(Provided entries)
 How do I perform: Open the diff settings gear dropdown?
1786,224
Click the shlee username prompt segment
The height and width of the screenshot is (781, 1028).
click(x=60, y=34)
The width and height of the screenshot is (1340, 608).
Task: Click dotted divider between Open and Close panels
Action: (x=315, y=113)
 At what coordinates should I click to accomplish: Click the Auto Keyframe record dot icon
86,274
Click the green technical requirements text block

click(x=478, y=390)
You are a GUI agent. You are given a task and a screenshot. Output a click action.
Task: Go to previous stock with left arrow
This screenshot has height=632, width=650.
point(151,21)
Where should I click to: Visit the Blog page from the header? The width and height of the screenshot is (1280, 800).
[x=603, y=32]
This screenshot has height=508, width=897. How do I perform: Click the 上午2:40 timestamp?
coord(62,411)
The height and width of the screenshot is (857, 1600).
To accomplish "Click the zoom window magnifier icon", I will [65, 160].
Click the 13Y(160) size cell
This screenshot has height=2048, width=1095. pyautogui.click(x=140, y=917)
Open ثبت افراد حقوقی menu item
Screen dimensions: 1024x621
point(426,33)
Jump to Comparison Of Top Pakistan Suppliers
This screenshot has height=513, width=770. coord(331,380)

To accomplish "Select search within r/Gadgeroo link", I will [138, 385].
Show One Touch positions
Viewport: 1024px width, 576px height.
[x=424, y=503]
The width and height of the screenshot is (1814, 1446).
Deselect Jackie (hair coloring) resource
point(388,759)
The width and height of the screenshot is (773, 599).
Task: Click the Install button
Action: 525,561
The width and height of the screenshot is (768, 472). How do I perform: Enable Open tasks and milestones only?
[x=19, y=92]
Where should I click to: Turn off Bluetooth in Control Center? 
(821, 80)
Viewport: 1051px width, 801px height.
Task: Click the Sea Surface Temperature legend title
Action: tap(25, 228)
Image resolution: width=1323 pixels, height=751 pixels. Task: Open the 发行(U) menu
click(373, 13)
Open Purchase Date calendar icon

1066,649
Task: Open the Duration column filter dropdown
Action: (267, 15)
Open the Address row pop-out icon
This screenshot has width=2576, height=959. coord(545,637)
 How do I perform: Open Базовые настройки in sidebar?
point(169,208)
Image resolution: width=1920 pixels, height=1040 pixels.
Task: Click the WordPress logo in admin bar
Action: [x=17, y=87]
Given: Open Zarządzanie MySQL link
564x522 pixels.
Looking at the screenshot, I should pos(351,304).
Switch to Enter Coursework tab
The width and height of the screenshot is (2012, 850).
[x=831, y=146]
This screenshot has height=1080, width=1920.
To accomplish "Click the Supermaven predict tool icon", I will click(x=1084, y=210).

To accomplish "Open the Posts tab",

(Assignment)
Every entry must come back exactly as written above.

(Written reply)
 How do I perform: Open the diff settings gear dropdown?
1786,224
Click the shlee username prompt segment
The height and width of the screenshot is (781, 1028).
click(x=60, y=34)
The width and height of the screenshot is (1340, 608).
Task: Click dotted divider between Open and Close panels
Action: (x=315, y=113)
 At what coordinates should I click to accomplish: Click the Auto Keyframe record dot icon
86,274
Click the green technical requirements text block

click(x=478, y=390)
You are a GUI agent. You are given a task and a screenshot. Output a click action.
Task: Go to previous stock with left arrow
This screenshot has height=632, width=650.
point(151,21)
Where should I click to: Visit the Blog page from the header? The width and height of the screenshot is (1280, 800).
[x=603, y=32]
This screenshot has height=508, width=897. How do I perform: Click the 上午2:40 timestamp?
coord(62,411)
The height and width of the screenshot is (857, 1600).
To accomplish "Click the zoom window magnifier icon", I will [65, 160].
Click the 13Y(160) size cell
This screenshot has height=2048, width=1095. pyautogui.click(x=140, y=917)
Open ثبت افراد حقوقی menu item
Screen dimensions: 1024x621
point(426,33)
Jump to Comparison Of Top Pakistan Suppliers
This screenshot has height=513, width=770. coord(331,380)

To accomplish "Select search within r/Gadgeroo link", I will [138, 385].
Show One Touch positions
Viewport: 1024px width, 576px height.
[x=424, y=503]
The width and height of the screenshot is (1814, 1446).
Deselect Jackie (hair coloring) resource
point(388,759)
The width and height of the screenshot is (773, 599).
Task: Click the Install button
Action: 525,561
The width and height of the screenshot is (768, 472). How do I perform: Enable Open tasks and milestones only?
[x=19, y=92]
Where should I click to: Turn off Bluetooth in Control Center? 
(821, 80)
Viewport: 1051px width, 801px height.
Task: Click the Sea Surface Temperature legend title
Action: tap(25, 228)
Image resolution: width=1323 pixels, height=751 pixels. Task: Open the 发行(U) menu
click(373, 13)
Open Purchase Date calendar icon

1066,649
Task: Open the Duration column filter dropdown
Action: (267, 15)
Open the Address row pop-out icon
This screenshot has width=2576, height=959. coord(545,637)
 How do I perform: Open Базовые настройки in sidebar?
point(169,208)
Image resolution: width=1920 pixels, height=1040 pixels.
Task: Click the WordPress logo in admin bar
Action: [x=17, y=87]
Given: Open Zarządzanie MySQL link
564x522 pixels.
Looking at the screenshot, I should pos(351,304).
Switch to Enter Coursework tab
The width and height of the screenshot is (2012, 850).
[x=831, y=146]
This screenshot has height=1080, width=1920.
To accomplish "Click the Supermaven predict tool icon", I will click(x=1084, y=210).

To accomplish "Open the Posts tab",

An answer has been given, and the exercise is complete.